>> begin SOURCE PASSAGE

The Donald Keene Center of Japanese Culture at Columbia will present a variety of programs during March and April to commemorate the life and creativity of the late Japanese writer Kôbô Abé.
Repeatedly considered a candidate for the Nobel Prize for Literature, Abé died of a heart attack in January, 1993. The multi-faceted Kôbô Abé Commemoration will consist of a major international symposium; three exhibitions; presentations of films based on Abé's novels, including Woman in the Dunes; a new production of his play, Friends, by the Pan Asian Repertory Theater, and a concert of music associated with Abé's films and works for the stage.
Abé's complete literary works, which encompass numerous novels, plays, essays, and short fiction, will be published in a new multi-volume edition in Japanese by Shinchô-sha in Tokyo this spring.
Kôbô Abé (1924-93) is best known outside of Japan for his novels, which have found broad international readership in translations into English and more than 20 other languages.
Among his novels that have been translated into English are: Woman in the Dunes, Face of Another, The Box Man, Secret Rendezvous, The Ruined Map, and Inter Ice-Age 4.
Abé collaborated closely with director Hiroshi Teshigahara on film adaptations of a number of his novels. Woman in the Dunes, directed by Teshigahara, with a screenplay by Abé and a musical score by Tôru Takemitsu, won the "Best Film" award of the Cannes Film Festival in 1964, and is one of the best known works of modern Japanese cinema.
Kôbô Abé was a giant of postwar Japanese literature, but his creative genius was not limited to writing. Preoccupied with the human condition in modern urban society, the themes of alienation and isolation run through all his writings as well as his films and photography. He kept a camera close at hand through most of his adult life, and his superb photography--revealing a keen eye for the essence of contemporary urban existence--was considered revolutionary in Japan during the early postwar period.
As a man of the theater, Abé was fascinated both by dramatic storytelling and by non-linguistic means of human expression as represented in film, dance, and abstract stage movement. During the 1960s and 1970s, he wrote more than a dozen plays and often directed his own theatrical works as well as Japanese productions of the plays of Harold Pinter, Eugene Ionesco, Samuel Beckett, and other European and American playwrights. From 1973 to 1979, he directed what was known as The Abé Studio, a group of actors and other artists seeking new forms of theatrical expression through experimentation with language, movement, and innovative stage techniques. The Abé Studio toured the United States in 1979 with Abé's play, The Little Elephant is Dead.
Kôbô Abé's ties with Columbia have been particularly close. He was a longtime friend of Professor Donald Keene, America's foremost translator and specialist in Japanese literature and culture, who has taught at Columbia for four decades.
In the early 1980s, Abé was instrumental in raising funds in Japan that made possible the creation of the Donald Keene Center of Japanese Culture at Columbia, and he was awarded an honorary degree by the University in 1975.

>> end SOURCE PASSAGE

=== PROBLEMS ===
**A.** According to the text on Kôbô Abé, in what year did Woman in the Dunes win the "Best Film" award at the Cannes Film Festival?
**B.** Copy the Kôbô Abé text from "The Donald Keene Center of Japanese Culture at Columbia will" to "Tokyo this spring.", putting "conference" in place of "symposium".

>> begin PROVIDED DATA

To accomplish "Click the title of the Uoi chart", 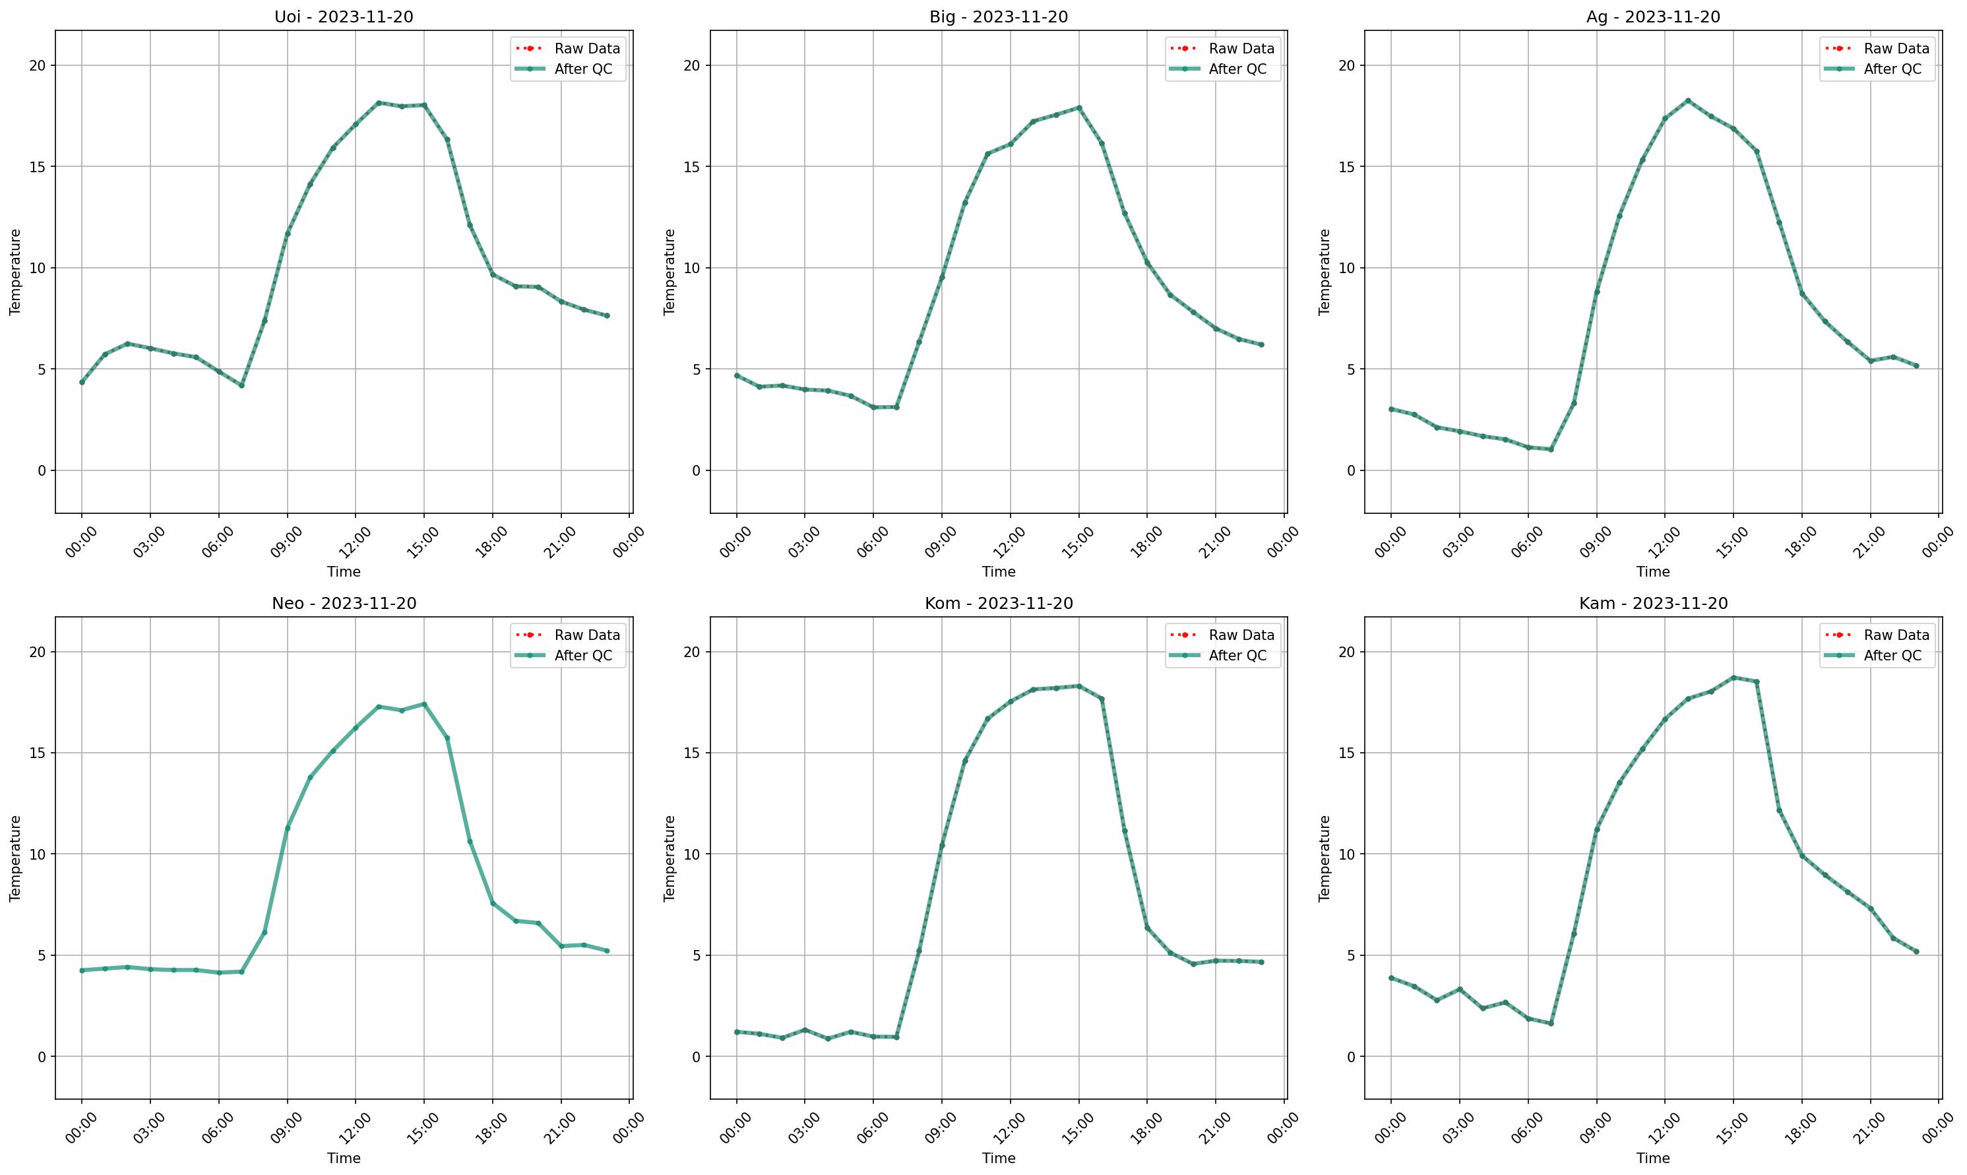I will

>> end PROVIDED DATA

=== TASK-BY-TASK SOLUTIONS ===
**A.** 1964

**B.**
The Donald Keene Center of Japanese Culture at Columbia will present a variety of programs during March and April to commemorate the life and creativity of the late Japanese writer Kôbô Abé.
Repeatedly considered a candidate for the Nobel Prize for Literature, Abé died of a heart attack in January, 1993. The multi-faceted Kôbô Abé Commemoration will consist of a major international conference; three exhibitions; presentations of films based on Abé's novels, including Woman in the Dunes; a new production of his play, Friends, by the Pan Asian Repertory Theater, and a concert of music associated with Abé's films and works for the stage.
Abé's complete literary works, which encompass numerous novels, plays, essays, and short fiction, will be published in a new multi-volume edition in Japanese by Shinchô-sha in Tokyo this spring.